Liverpool University Budgerigar Ailment Research (LUBARP)

The research project into budgerigar ailments, sponsored by the Lancashire, Cheshire and North Wales including the Isle of Man Budgerigar Society, was started in 1984 and lasted for 8 years. From 1992 there will be some change of emphasis so this seems a good time to look back at what has been achieved.

The project starts each year in February and prior to this discussions are held to decide the topic for the year. The aim is to pick a topic of interest to the fancy, which stands a reasonable chance of being completed in the year, and taking into account the limited time that I can devote to research and the constraints imposed by the finance available. The latter two are particularly important and mean that a number of topics of great interest to the fancy, such as French moult, cannot be investigated.

1984-5: Going Light
The topic chosen for 1984-5 was ‘going light.’ Many diseases of cage birds make them lose weight and ‘go light.’ 

1985-6: Vomiting Budgies
1985-6 was the year of vomiting budgies. Birds actually being sick or or trying to vomit were noticed by a number of fanciers as being a common problem. 

1986-7: Diarrhoea
After this success with a disease at the top end of the digestive system, in 1986-7 attention was turned to the other end to look at why some birds developed diarrhoea.


1987-88: Reproduction
In 1987/88 attention was turned to reproduction and in particular why exhibition budgies had (and still have) such an abysmal breeding record when compared with almost all other breeds of cage birds and poultry. 

1988-89: Causes of Death of Exhibition Budgerigars
In 1988-89 it was decided to find out exactly what the causes of death of exhibition budgerigars are. 

1990-91: Vitamin and Mineral Supplement Poisoning
I had noticed when talking to fanciers that many used a great variety of mineral and vitamin supplements and it was not unusual for 2, 3, or even more of these to be used in one stud. 
1990-91: Clagged Vents
In 1990-1 it was decided that we would investigate the condition of clagged vents in which large amounts of droppings accumulate around the vent. 

1991-92: Eye Diseases
The last project, undertaken in 1991-2, was an investigation of eye problems in budgerigars.

Also in 1990-91 the University purchased some very expensive equipment for doing blood chemistry on the normal domestic species that we deal with and this had the capability to do chemistry on minute amounts of blood. This equipment was used to find out the normal levels of a number of substances in normal budgerigar blood and, following this, to use it as a method for locating the problem in sick birds. It has proved its worth in the diagnosis of liver and kidney diseases and also in cases of diabetes.


Due to the lack of support by the fancy for the last 2 projects, and also as we could not think of projects which would appeal and be practical for 1992-3 at least we were offering a free treatment and advisory service to members of the LCNWBS; other fanciers are to use this service but a charge was made for any work done.

While the above describes briefly some of the “official” projects, a lot of other work has also been carried out. Quite early on in the project it became clear that there was a need for a diagnostic service using samples, live birds or post-mortem examinations and at least as much time has been spent on this as on the “official” research. Many interesting diseases have been seen and even now new ones are cropping up. Small projects have been carried out on three of the most serious diseases; psittacosis, budgerigar fledgling disease and megabacteriosis.

= Data below =

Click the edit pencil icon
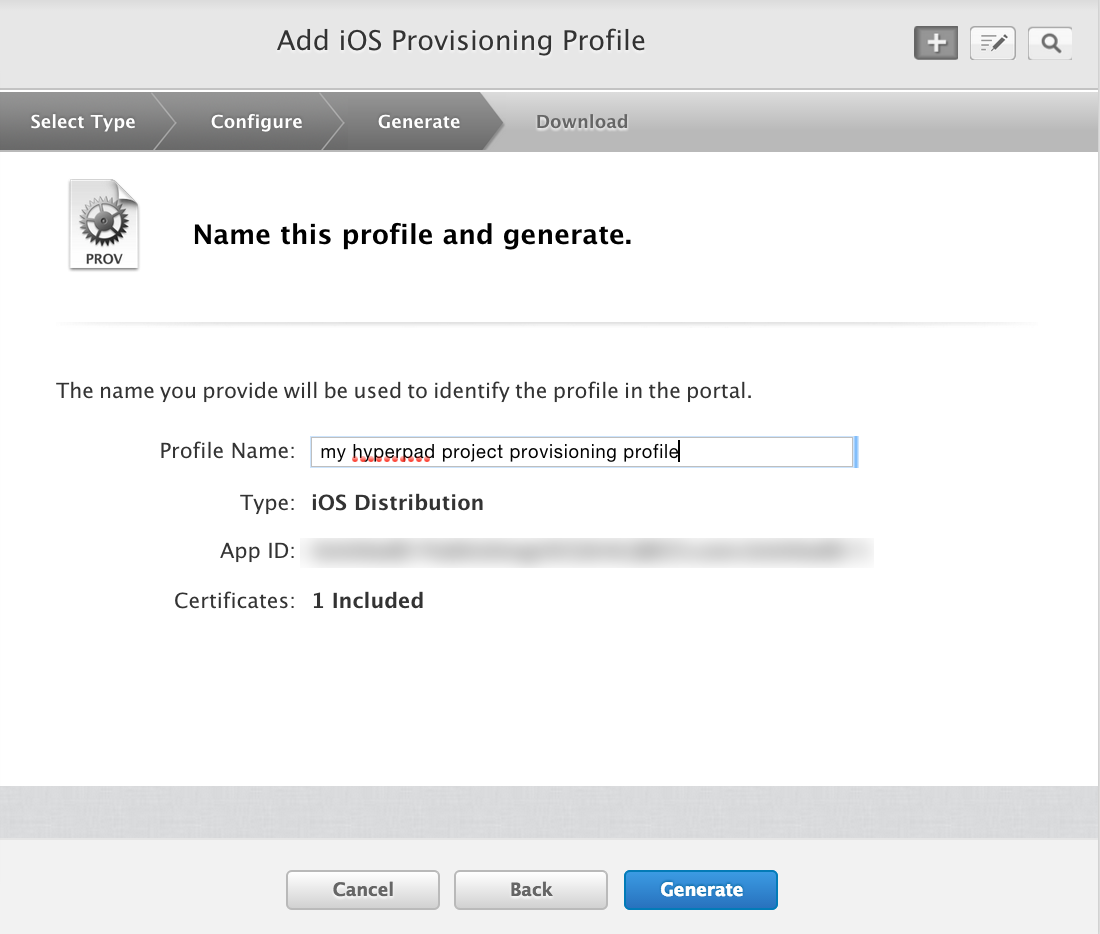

= To do =
- A) In the budgerigar research passage above, which society sponsored the project?
- B) Return the budgerigar research passage word for word from "1987-88: Reproduction" to "in one stud.".

= Results by task =
- A) The Lancashire, Cheshire and North Wales including the Isle of Man Budgerigar Society.

- B)
1987-88: Reproduction
In 1987/88 attention was turned to reproduction and in particular why exhibition budgies had (and still have) such an abysmal breeding record when compared with almost all other breeds of cage birds and poultry. 

1988-89: Causes of Death of Exhibition Budgerigars
In 1988-89 it was decided to find out exactly what the causes of death of exhibition budgerigars are. 

1990-91: Vitamin and Mineral Supplement Poisoning
I had noticed when talking to fanciers that many used a great variety of mineral and vitamin supplements and it was not unusual for 2, 3, or even more of these to be used in one stud.